Western blot analysis

For western blot analysis, cells (1.5 × 106 cells/well) were seeded in 96-well pate and stimulated with or without LPS in the presence or absence of each concentration of compound (5 or 20 μΜ) at varying time duration. For the detection of Cathepsin D, ER-β, and iNOS and vitamin D, cells were treated for 6 hr and 24 hr, respectively. After treatment, cells were washed using ice cold phosphate buffered saline (PBS). After that cells were scraped off the dishes and collected in centrifuge tube and then centrifugation was done for 5 min at 7500 rpm. For further using, cells were stored in lysis buffer. For western blot analysis, proteins obtained from cells were used. Proteins samples were loaded and separated using 8 5 sodium dodecyl sulfate polyacrymide gel electrophoresis (SDS-PAGE) and transferred to nitrocellulose membrane. The membranes were blocked with 5% skim milk for 1 h, and then washed with TBST for three times in every 10 min. After washing membrane, it was incubated overnight with primary antibodies against α-tubulin, Cathepsin D, ER-β, Vitamin D R and iNOS at 4 °C. Next day, primary antibodies were removed and membranes were washed three times with TBST like before. Membrane was incubated with respective secondary antibody for 1 h. Enhanced chemiluminescene (ECL), western blot detection reagent (GE Healthcare, Chalfont St, Giles UK) was use to visualize the the protein band. Image Lab TM software (version 5.2.1, Bio-rad) was used to measure the density of the bands.

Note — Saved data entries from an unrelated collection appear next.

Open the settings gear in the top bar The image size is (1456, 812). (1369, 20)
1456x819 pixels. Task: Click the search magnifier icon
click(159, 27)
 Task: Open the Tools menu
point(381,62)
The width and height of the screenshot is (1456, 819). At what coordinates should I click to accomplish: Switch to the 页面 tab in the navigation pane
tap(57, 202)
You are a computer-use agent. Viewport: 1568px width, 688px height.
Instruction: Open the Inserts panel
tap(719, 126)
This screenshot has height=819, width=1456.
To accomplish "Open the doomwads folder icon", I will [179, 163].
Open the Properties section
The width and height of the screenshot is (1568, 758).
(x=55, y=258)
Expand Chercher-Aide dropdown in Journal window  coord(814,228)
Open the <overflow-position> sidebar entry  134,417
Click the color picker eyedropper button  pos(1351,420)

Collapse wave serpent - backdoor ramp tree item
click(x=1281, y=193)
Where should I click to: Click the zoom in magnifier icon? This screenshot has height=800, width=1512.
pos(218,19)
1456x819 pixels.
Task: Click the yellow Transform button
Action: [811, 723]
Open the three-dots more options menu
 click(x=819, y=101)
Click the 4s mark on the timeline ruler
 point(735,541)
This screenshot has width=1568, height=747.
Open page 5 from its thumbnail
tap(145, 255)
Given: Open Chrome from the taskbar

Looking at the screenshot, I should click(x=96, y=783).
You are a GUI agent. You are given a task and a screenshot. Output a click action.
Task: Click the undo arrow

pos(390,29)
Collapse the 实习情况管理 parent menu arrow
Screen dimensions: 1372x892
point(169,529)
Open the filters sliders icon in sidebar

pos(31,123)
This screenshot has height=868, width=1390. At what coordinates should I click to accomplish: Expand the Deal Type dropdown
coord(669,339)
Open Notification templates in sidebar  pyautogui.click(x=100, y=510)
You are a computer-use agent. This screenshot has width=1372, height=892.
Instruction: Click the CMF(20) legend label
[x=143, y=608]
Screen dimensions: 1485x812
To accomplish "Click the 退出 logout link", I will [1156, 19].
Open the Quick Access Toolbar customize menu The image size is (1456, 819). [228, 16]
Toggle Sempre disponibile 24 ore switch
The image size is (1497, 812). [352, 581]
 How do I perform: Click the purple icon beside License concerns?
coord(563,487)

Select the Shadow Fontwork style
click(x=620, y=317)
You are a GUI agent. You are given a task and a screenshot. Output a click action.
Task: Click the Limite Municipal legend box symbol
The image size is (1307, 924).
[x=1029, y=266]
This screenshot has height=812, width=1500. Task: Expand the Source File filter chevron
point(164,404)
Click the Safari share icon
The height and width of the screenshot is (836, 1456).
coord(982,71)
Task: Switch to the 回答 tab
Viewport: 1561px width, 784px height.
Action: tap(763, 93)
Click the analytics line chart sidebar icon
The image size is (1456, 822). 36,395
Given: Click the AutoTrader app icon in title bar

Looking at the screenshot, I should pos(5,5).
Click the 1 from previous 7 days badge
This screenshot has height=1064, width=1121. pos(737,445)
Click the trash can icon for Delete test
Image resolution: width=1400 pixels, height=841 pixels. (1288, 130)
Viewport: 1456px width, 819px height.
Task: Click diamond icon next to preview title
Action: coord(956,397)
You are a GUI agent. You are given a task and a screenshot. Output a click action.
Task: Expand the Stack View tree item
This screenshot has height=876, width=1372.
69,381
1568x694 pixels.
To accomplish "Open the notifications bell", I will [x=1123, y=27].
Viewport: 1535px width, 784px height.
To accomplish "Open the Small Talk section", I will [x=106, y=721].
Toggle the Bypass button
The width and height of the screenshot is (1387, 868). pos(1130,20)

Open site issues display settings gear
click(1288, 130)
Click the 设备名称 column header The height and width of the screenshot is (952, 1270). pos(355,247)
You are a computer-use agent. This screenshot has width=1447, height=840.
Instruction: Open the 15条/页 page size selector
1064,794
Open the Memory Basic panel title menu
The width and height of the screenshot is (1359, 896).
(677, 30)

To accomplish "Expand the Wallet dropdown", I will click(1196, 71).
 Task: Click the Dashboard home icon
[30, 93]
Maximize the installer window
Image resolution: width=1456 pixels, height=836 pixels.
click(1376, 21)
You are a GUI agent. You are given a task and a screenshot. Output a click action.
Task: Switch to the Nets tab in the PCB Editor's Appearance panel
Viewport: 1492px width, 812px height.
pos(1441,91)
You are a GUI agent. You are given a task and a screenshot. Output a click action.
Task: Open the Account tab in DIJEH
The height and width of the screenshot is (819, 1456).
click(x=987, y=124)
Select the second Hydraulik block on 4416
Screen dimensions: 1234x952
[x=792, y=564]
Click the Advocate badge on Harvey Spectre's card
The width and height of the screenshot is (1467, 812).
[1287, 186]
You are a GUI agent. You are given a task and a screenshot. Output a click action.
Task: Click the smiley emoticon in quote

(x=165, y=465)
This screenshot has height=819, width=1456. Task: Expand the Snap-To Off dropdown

Determination of TNF-α, IL-6, and PGE2 production

To determine the TNF-α, IL-6, and PGE2 productions, cells were seeded in 96 well plates (1.5 × 106 cells/well) and incubated for 24 hr. After incubation, cells were treated with LPS in the presence or absence of each concentration of compound (5, 10, 20 μΜ). After an additional 24 hr incubation, supernatant was harvested and used to determine the levels of TNF-α and IL-6, and PGE2 using an ELISA development kit and competitive enzyme immune assay kit (Cayman Chemical, Ann Arbor, MI, U.S. A), respectively.

Statistical analysis

All data were expressed as mean ± standard error mean. One way analysis of variance (ANOVA) followed by Newman-Keuls post-hoc test using the Graph pad prism 5 software was used to determine the significance among data and significance value was set at p < 0.05. All experiment was performed in triplicate.